Renyung Ho: Much of my early journalling was around reflection and questioning.
Renyung Ho: Much of my early journalling was around reflection and questioning.
It was a powerful tool for me to develop an inner voice and cultivate my own wisdom, a place of expression that was a mirror and anchor to create my own garden of being. Now, much of my journalling centers around gratitude, intention setting and visioning.
I write mostly in the evenings, when the world is quiet. Sometimes it’s freestyle, sometimes it’s a mind map around certain words that are the beginning buds of emergent thoughts, other times it’s a consolidating of principles for future action.
BA: When did you start?
RH: I had my first journal at the age of six, when my mum gifted me a hardcover notebook that had a little lock and key on it.
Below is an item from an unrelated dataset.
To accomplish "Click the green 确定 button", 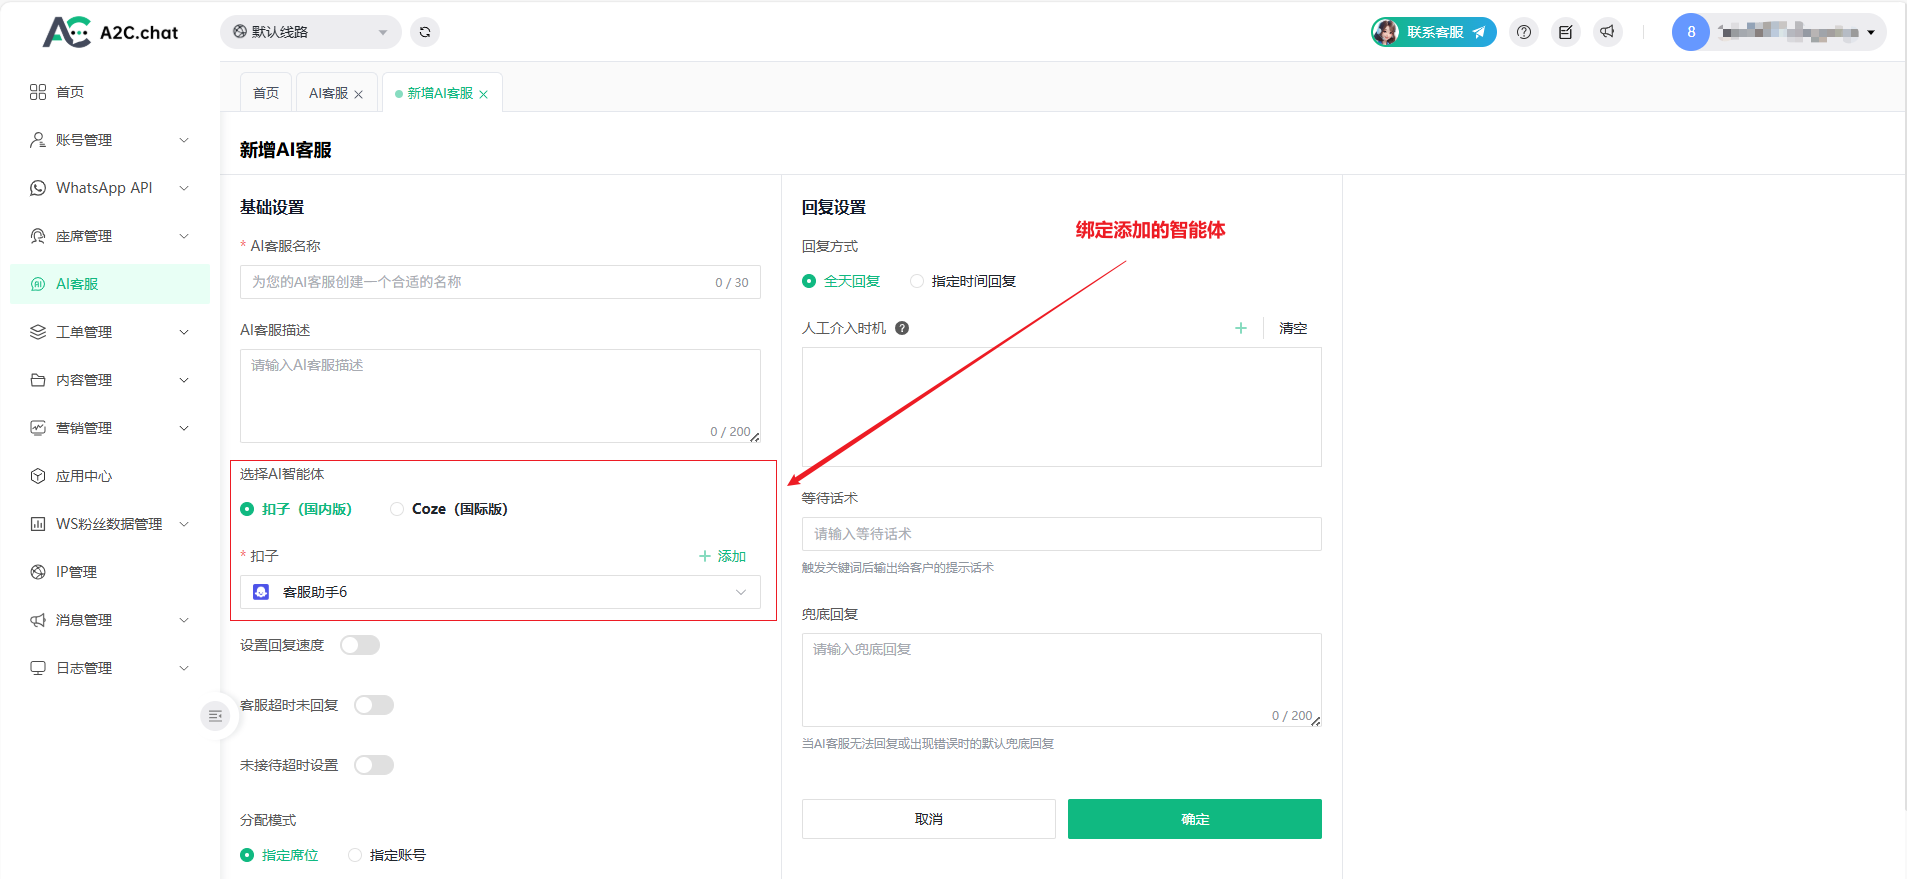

It was so precious to me, and I felt like it was an extension of my soul.
BA: How often do you journal?
RH: Even with today’s mobile-first ways of living, I still find written, analog journalling a nourishing practice. I use the mobile app of Evernote for quick daily reflections, to capture the day’s wins. I believe a lot in celebrating the ordinary, and keeping conscious the small things that add up to our great ambitions. Once in a few weeks I’ll write in my journal, which is a more emotional journey between past, present and future. Once a year, at the cusp of a new year, I write a letter to my future self that imagines what has come to pass. So on 31 December 2020, I’ll write a letter to myself from 31 December 2021 about the year and how I’ve acted and felt across that passage of time.
BA: How has it helped and benefitted you in your mental and emotional wellbeing, and in your healing?
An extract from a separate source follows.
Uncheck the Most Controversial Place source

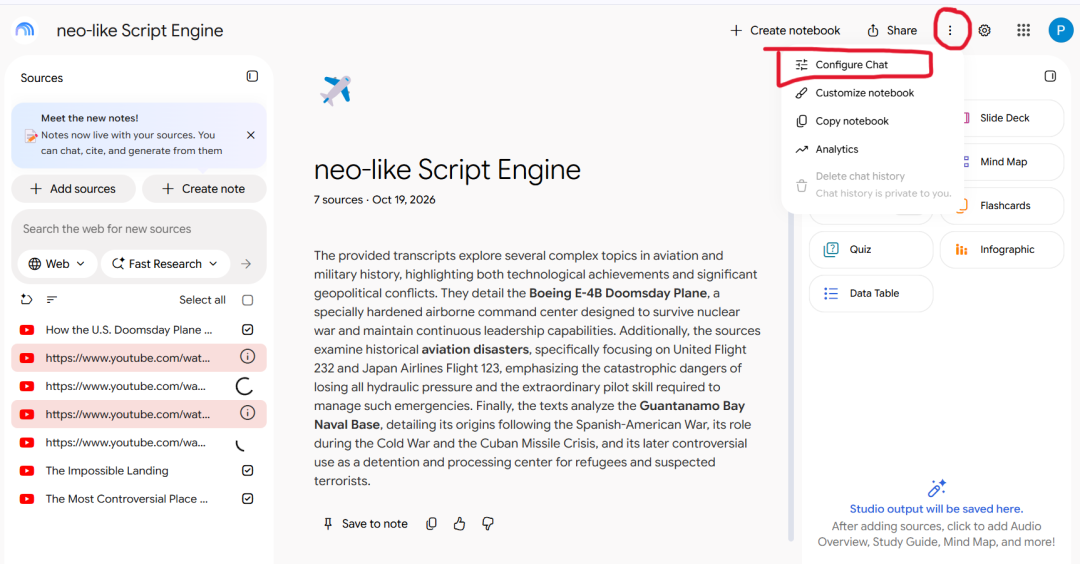tap(248, 499)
RH: I can’t imagine a life without journalling. In this digital age, it’s like a practice of creation that is accessible to everyone. The language we choose to speak and write is a direct reflection of the ecosystem of our thoughts and ensuing behavior. At this point in my life, and with the state of uncertainty in today’s world, I find this an anchoring practice to flex the concept of a growth mindset — the notion that we are continually evolving, learning, and that it’s not about finding yourself but about choosing who we want to be, how we want to act, and why.
Putting thought to paper is like consulting my inner compass, and reading my past entries is akin to navigating a map. It’s a practice of exploration and discovery in one.